- Required work
Convert every line of the entries, from the first one through the line containing "[x=137, y=182]", into a Markdown table with the columns Row and Line, omitting blank lines.

Records from a collection:
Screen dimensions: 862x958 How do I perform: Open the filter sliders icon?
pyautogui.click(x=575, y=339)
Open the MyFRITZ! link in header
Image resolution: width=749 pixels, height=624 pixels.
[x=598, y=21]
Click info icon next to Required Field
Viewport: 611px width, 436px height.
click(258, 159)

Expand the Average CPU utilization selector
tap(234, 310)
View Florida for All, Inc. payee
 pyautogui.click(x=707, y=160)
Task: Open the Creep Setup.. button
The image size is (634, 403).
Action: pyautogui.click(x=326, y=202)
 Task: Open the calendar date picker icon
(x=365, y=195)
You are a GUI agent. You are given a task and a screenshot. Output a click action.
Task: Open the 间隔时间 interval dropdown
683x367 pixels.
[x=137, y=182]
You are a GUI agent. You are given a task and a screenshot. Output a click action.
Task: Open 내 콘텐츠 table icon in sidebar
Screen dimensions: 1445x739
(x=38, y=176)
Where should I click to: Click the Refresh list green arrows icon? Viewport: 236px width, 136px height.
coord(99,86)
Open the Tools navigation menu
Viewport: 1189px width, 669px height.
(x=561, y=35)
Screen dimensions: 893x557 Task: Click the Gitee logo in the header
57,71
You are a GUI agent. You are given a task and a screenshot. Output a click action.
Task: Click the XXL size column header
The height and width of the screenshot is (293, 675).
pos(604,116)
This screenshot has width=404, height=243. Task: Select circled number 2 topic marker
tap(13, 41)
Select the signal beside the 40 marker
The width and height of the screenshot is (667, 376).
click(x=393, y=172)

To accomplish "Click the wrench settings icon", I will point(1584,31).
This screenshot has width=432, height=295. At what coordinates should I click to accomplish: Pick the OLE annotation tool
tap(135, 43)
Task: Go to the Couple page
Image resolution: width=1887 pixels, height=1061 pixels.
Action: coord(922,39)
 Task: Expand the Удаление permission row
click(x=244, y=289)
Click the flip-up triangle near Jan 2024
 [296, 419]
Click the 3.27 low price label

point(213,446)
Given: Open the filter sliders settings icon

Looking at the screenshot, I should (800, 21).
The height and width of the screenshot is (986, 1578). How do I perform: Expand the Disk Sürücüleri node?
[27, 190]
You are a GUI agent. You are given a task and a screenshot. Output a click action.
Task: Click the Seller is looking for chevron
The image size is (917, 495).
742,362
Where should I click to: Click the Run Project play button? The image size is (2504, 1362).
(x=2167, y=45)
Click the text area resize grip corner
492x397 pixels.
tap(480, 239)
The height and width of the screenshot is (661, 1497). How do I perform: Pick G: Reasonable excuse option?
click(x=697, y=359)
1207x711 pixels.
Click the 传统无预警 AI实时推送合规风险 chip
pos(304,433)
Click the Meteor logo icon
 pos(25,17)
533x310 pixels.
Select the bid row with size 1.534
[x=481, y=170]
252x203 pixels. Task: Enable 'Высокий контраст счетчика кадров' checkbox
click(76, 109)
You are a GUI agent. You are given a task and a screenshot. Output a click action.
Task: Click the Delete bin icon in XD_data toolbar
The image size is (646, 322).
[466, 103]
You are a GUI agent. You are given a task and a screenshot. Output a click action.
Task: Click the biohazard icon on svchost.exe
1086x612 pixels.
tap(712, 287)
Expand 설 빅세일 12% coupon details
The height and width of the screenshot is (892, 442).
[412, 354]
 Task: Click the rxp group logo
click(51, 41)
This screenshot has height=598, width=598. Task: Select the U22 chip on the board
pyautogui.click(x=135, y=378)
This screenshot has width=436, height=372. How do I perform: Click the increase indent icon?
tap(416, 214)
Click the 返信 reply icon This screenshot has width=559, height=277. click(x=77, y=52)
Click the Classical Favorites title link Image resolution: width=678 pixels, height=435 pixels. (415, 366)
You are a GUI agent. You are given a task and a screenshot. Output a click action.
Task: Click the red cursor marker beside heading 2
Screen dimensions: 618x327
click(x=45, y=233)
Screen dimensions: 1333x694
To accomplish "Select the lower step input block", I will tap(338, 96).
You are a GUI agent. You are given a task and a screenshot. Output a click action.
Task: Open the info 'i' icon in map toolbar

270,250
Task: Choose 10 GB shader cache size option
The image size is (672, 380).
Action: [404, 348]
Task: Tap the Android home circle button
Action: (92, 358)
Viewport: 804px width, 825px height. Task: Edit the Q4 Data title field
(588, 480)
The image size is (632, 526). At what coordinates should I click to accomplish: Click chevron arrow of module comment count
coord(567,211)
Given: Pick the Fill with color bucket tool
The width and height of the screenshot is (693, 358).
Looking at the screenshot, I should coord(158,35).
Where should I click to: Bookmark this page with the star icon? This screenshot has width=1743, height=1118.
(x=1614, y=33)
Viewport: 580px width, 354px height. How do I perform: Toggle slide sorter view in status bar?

- Result for this exercise
| Row | Line |
|---|---|
| 1 | Screen dimensions: 862x958 How do I perform: Open the filter sliders icon? |
| 2 | pyautogui.click(x=575, y=339) |
| 3 | Open the MyFRITZ! link in header |
| 4 | Image resolution: width=749 pixels, height=624 pixels. |
| 5 | [x=598, y=21] |
| 6 | Click info icon next to Required Field |
| 7 | Viewport: 611px width, 436px height. |
| 8 | click(258, 159) |
| 9 | Expand the Average CPU utilization selector |
| 10 | tap(234, 310) |
| 11 | View Florida for All, Inc. payee |
| 12 |  pyautogui.click(x=707, y=160) |
| 13 | Task: Open the Creep Setup.. button |
| 14 | The image size is (634, 403). |
| 15 | Action: pyautogui.click(x=326, y=202) |
| 16 |  Task: Open the calendar date picker icon |
| 17 | (x=365, y=195) |
| 18 | You are a GUI agent. You are given a task and a screenshot. Output a click action. |
| 19 | Task: Open the 间隔时间 interval dropdown |
| 20 | 683x367 pixels. |
| 21 | [x=137, y=182] |